Adds new vectors to the encrypted index or updates existing vectors if they have the same ID. This operation is the primary method for populating an index with vector data.
async upsert(items: VectorItem[]): Promise<SuccessResponseModel>

Parameters

ParameterTypeDescription
itemsVectorItem[]Array of vector items to insert or update in the index

VectorItem Structure

Each VectorItem must contain an id and may optionally include vector, contents, and metadata:
FieldTypeRequiredDescription
idstringYesUnique identifier for the vector item
vectornumber[]OptionalThe vector representation (required if no embedding model configured)
contentsstring | BufferOptionalOriginal text or binary content associated with the vector
metadataobjectOptionalAdditional structured data associated with the vector

Returns

Promise<SuccessResponseModel>: A Promise that resolves to a success response object containing the operation status and message with the count of upserted vectors.

Exceptions

Example Usage

Basic Vector Upsert

import { Client, IndexIVFModel, VectorItem } from 'cyborgdb';

const client = new Client('http://localhost:8000', 'your-api-key');

// Create index
const indexKey = crypto.getRandomValues(new Uint8Array(32));
const config: IndexIVFModel = {
    type: 'ivf',
    dimension: 768,
    nLists: 1024,
    metric: 'cosine'
};

const index = await client.createIndex('my-vectors', indexKey, config);

// Prepare vector items
const vectorItems: VectorItem[] = [
    {
        id: 'doc1',
        vector: [0.1, 0.2, 0.3, /* ... 768 dimensions */],
        contents: 'This is the content of the first document',
        metadata: {
            title: 'Introduction to Machine Learning',
            author: 'Dr. Smith',
            category: 'education',
            tags: ['ml', 'ai', 'tutorial'],
            published_date: '2024-01-15'
        }
    },
    {
        id: 'doc2',
        vector: [0.4, 0.5, 0.6, /* ... 768 dimensions */],
        contents: 'This is the content of the second document',
        metadata: {
            title: 'Advanced Neural Networks',
            author: 'Dr.
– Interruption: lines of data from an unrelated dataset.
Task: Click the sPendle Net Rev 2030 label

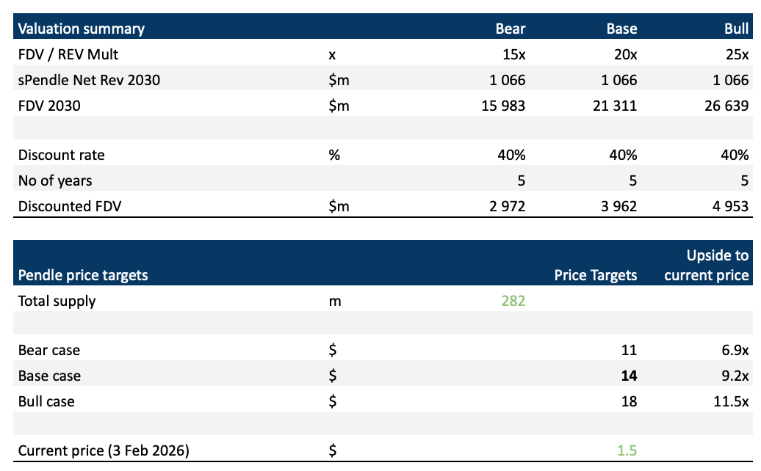Action: point(89,79)
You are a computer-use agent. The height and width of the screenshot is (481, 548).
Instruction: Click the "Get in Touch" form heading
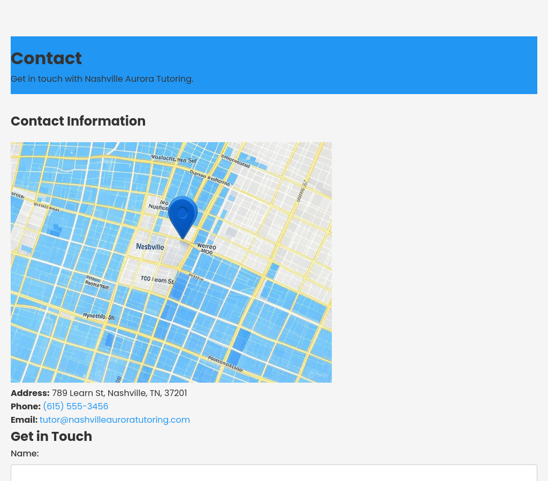click(x=51, y=437)
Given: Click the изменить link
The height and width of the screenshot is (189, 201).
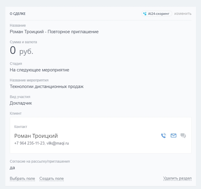Looking at the screenshot, I should pyautogui.click(x=183, y=14).
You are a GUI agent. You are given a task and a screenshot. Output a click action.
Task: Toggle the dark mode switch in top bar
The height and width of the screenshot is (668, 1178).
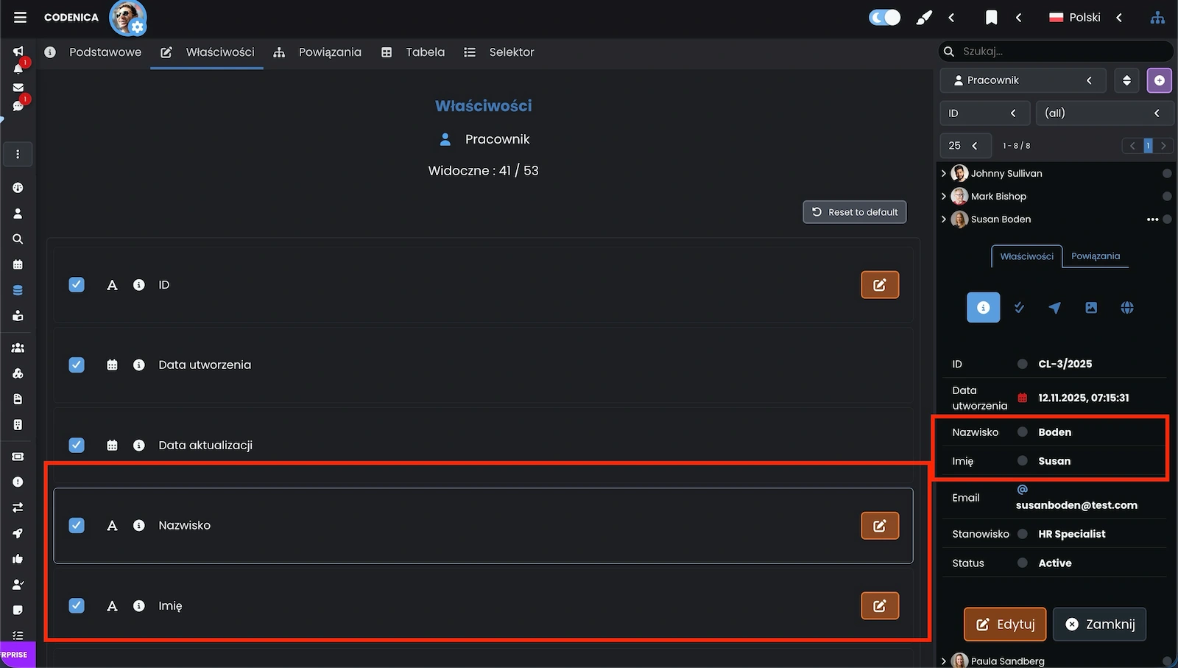point(884,18)
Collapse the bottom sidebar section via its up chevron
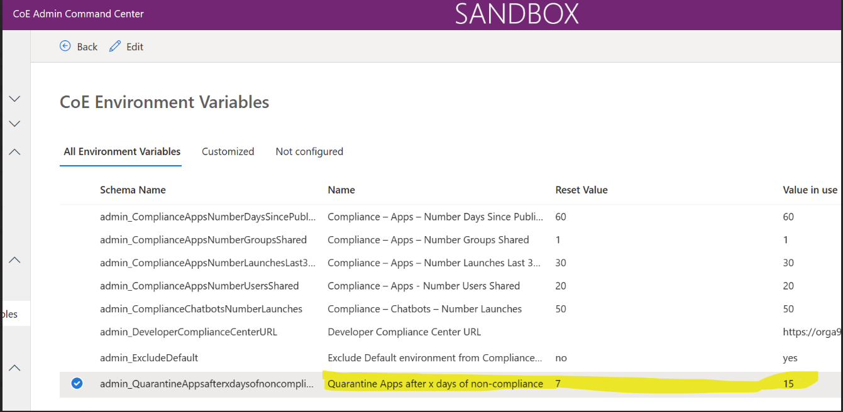The width and height of the screenshot is (843, 412). tap(14, 367)
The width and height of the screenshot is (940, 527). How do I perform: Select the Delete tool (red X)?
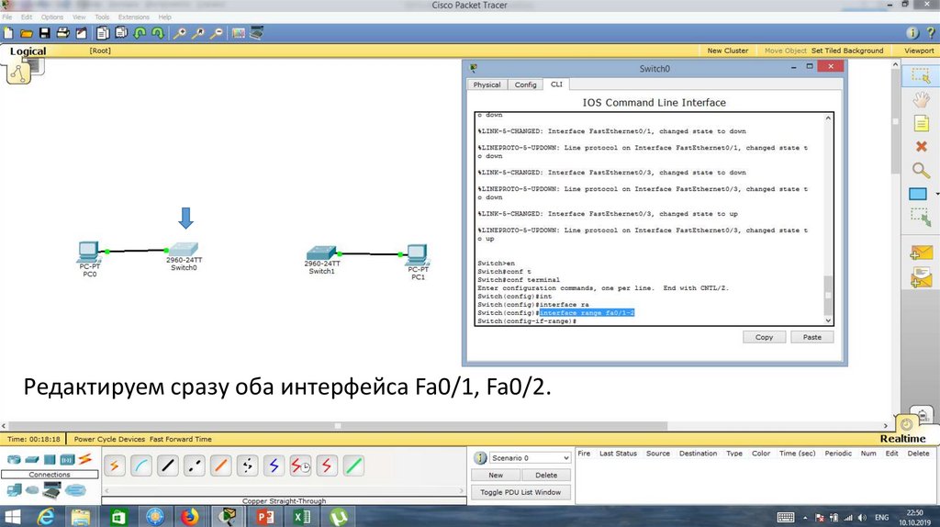coord(921,147)
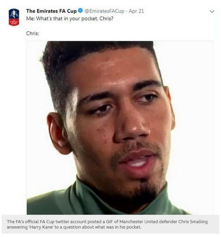Image resolution: width=221 pixels, height=237 pixels.
Task: Click the 'Chris:' line of the tweet
Action: (32, 33)
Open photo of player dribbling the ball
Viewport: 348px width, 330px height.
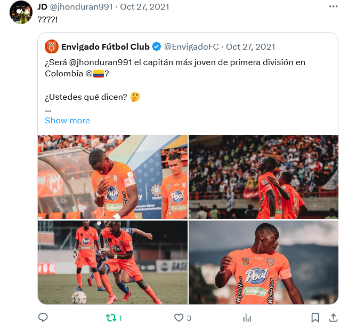[x=112, y=262]
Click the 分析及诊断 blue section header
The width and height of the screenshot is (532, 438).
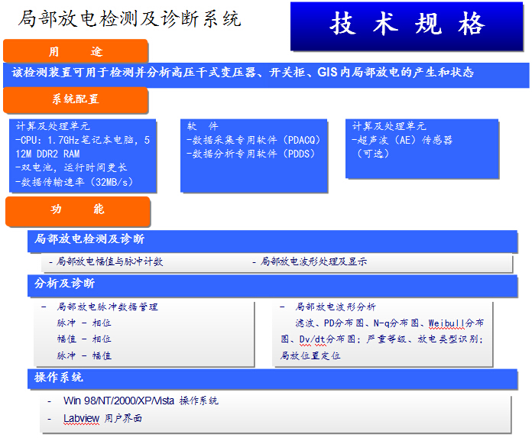tap(65, 284)
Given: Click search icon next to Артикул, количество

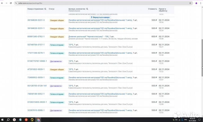Looking at the screenshot, I should tap(87, 9).
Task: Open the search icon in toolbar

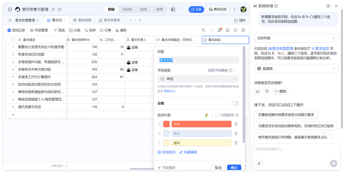Action: pos(235,30)
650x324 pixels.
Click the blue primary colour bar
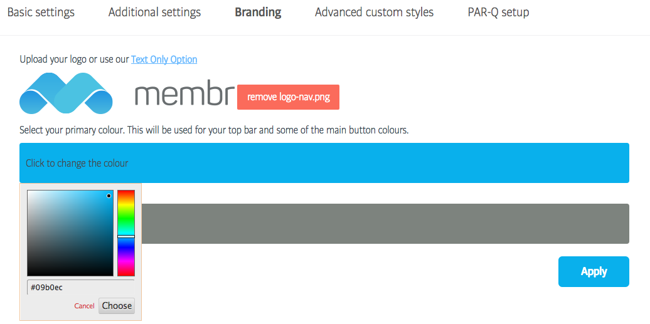click(x=324, y=163)
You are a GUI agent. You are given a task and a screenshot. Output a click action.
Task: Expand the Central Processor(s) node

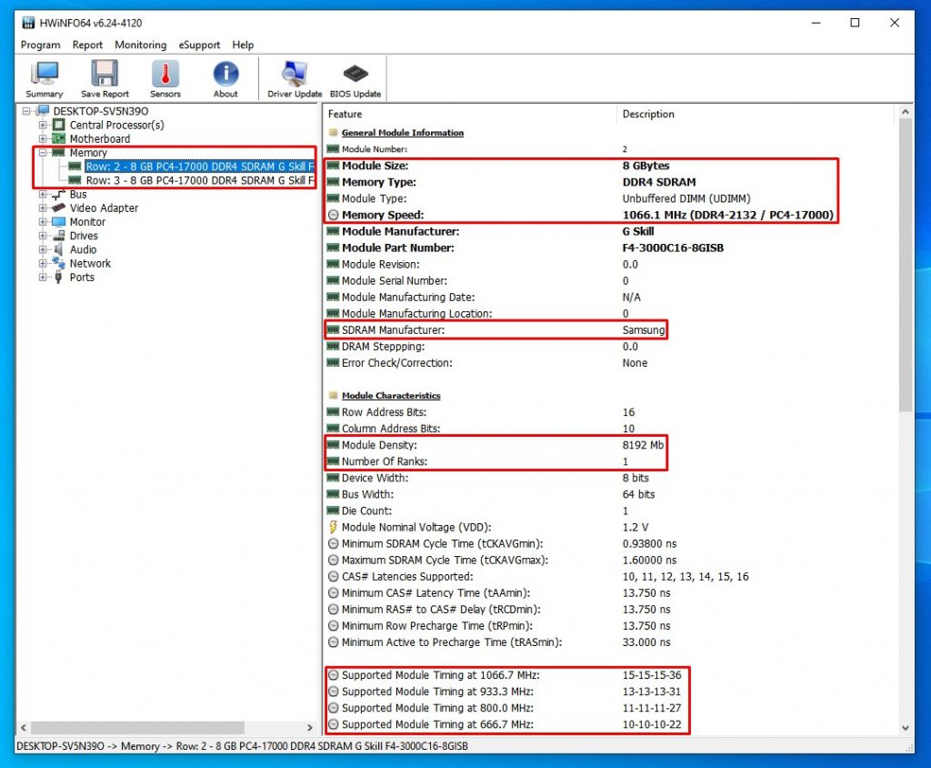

Jones',
            category: 'research',
            tags: ['neural-networks', 'deep-learning'],
            published_date: '2024-01-20'
        }
    }
];

// Upsert vectors
try {
    const result = await index.upsert(vectorItems);
    console.log('Upsert result:', result.message);
    // Output: "Upserted 2 vectors"
    
    console.log(`Successfully added ${vectorItems.length} vectors to the index`);
} catch (error) {
    console.error('Upsert failed:', error.message);
}

Updating Existing Vectors

// Add initial vector
const initialVector: VectorItem = {
    id: 'updatable_doc',
    vector: [0.1, 0.2, 0.3, /* ... */],
    contents: 'Original content',
    metadata: { version: 1, status: 'draft' }
};

await index.upsert([initialVector]);

// Update the same vector with new data
const updatedVector: VectorItem = {
    id: 'updatable_doc', // Same ID - will update existing
    vector: [0.15, 0.25, 0.35, /* ... */], // Updated vector
    contents: 'Updated content with more information',
    metadata: { version: 2, status: 'published', updated_date: '2024-01-25' }
};

try {
    const updateResult = await index.upsert([updatedVector]);
    console.log('Update result:', updateResult.message);
    
    // Verify the update
    const retrievedVector = await index.get(['updatable_doc']);
    console.log('Updated vector:', retrievedVector[0]);
} catch (error) {
    console.error('Update failed:', error.message);
}

Upsert with Content & Metadata

interface DocumentData {
    id: string;
    title: string;
    content: string;
    author: string;
    category: string;
    vector: number[];
}

async function processBatchDocuments(
    index: EncryptedIndex, 
    documents: DocumentData[]
) {
    // Convert documents to VectorItem format
    const vectorItems: VectorItem[] = documents.map(doc => ({
        id: doc.id,
        vector: doc.vector,
        contents: doc.content,
        metadata: {
            title: doc.title,
            author: doc.author,
            category: doc.category,
            word_count: doc.content.split(' ').length,
            char_count: doc.content.length,
            processed_date: new Date().toISOString()
        }
    }));
    
    try {
        console.log(`Processing batch of ${vectorItems.length} documents`);
        
        const result = await index.upsert(vectorItems);
        console.log('Batch upsert completed:', result.message);
        
        return {
            success: true,
            count: vectorItems.length,
            message: result.message
        };
    } catch (error) {
        console.error('Batch upsert failed:', error.message);
        return {
            success: false,
            error: error.message
        };
    }
}

// Usage
const documents: DocumentData[] = [
    {
        id: 'article_001',
        title: 'Getting Started with TypeScript',
        content: 'TypeScript is a powerful superset of JavaScript...',
        author: 'Jane Developer',
        category: 'programming',
        vector: [0.1, 0.2, /* ... */]
    },
    {
        id: 'article_002',
        title: 'React Best Practices',
        content: 'When building React applications, it is important...',
        author: 'John React',
        category: 'frontend',
        vector: [0.3, 0.4, /* ... */]
    }
];

const batchResult = await processBatchDocuments(index, documents);